Startup time is defined as the time it takes for an application from launch to startup such that it is now responsive to user input. It is typically thought of as having two variants, cold startup and warm startup. The time it takes for an application to start up on a machine that has just been booted is typically referred to as cold startup time. The time it takes for the application to start up on its second launch is referred to as warm startup time. The difference between the two is that cold startup time is bound by the need to fetch pages used by the application from disk. In contrast, warm startup is typically only bound by the work the application (and underlying runtime layer) needs to do to start up, since the pages needed by the application under normal circumstances don’t need to be fetched from disk.

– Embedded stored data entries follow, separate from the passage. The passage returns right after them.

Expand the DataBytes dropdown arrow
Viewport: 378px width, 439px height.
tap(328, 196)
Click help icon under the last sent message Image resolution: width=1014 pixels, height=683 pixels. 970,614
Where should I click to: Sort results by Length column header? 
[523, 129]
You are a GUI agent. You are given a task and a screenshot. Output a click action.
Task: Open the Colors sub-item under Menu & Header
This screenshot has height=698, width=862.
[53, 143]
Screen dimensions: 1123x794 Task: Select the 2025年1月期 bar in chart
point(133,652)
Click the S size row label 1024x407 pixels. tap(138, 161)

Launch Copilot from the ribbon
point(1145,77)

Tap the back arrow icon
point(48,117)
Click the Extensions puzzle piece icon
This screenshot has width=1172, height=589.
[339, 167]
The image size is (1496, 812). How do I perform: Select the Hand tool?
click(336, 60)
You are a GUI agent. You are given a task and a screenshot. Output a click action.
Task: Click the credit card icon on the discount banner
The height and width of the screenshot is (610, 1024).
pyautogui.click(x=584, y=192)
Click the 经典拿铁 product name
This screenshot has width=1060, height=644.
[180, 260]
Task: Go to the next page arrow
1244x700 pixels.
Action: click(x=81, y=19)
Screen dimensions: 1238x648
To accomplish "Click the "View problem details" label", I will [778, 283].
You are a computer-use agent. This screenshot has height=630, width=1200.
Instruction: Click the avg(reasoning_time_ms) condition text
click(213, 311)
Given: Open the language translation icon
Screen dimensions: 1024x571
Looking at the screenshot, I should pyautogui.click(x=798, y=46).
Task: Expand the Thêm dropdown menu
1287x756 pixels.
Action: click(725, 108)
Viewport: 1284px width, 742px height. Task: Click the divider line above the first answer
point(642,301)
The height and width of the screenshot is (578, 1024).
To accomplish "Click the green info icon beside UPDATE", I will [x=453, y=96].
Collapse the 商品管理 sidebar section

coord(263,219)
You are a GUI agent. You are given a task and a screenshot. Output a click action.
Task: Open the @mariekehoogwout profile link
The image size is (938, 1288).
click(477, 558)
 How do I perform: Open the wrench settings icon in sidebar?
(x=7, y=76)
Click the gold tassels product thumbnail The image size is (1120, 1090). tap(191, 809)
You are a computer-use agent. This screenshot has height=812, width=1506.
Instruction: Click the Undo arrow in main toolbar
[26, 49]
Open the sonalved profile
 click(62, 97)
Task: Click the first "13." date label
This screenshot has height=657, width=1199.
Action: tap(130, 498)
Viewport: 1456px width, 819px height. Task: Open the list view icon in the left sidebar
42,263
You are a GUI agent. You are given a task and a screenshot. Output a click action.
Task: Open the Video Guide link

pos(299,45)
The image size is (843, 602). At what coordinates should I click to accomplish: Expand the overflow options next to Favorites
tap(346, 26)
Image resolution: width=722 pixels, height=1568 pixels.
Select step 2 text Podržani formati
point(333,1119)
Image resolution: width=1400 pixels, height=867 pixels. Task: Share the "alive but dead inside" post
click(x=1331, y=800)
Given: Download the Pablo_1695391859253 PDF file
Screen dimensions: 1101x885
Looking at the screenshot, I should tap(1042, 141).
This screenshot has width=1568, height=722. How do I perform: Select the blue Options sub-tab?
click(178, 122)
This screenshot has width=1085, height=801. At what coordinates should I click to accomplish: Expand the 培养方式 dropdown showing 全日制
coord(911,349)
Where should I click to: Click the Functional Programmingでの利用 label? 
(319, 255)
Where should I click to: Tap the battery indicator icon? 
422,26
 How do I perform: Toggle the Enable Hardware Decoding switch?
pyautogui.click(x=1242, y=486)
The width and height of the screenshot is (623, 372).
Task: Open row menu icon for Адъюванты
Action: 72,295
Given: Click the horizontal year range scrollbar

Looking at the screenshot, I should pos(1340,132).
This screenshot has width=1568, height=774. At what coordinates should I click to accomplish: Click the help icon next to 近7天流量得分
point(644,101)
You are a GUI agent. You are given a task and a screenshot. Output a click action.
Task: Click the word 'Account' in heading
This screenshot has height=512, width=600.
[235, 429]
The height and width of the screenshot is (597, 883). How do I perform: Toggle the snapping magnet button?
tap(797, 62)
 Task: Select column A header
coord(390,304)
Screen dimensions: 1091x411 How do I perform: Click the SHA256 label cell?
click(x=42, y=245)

Using native images does not necessarily shorten cold startup time since the native image files are significantly larger than their corresponding IL files and may take longer to pull from the disk. We will not talk about cold startup time in this article although that may be a topic we address in a future post. Loading native images however, can help shorten application warm startup time since the CLR does not need to run the JIT compiler on the managed assemblies at application launch time. This article is a walk through to help developers use publicly available tools to evaluate how much warm startup benefit the application will see if NGen were to be used.

We will look at two contrasting scenarios to measure warm startup time, the first will involve an application where most of the managed assemblies being loaded have native images and the second one will involve the same application where most of the managed assemblies will NOT have native images.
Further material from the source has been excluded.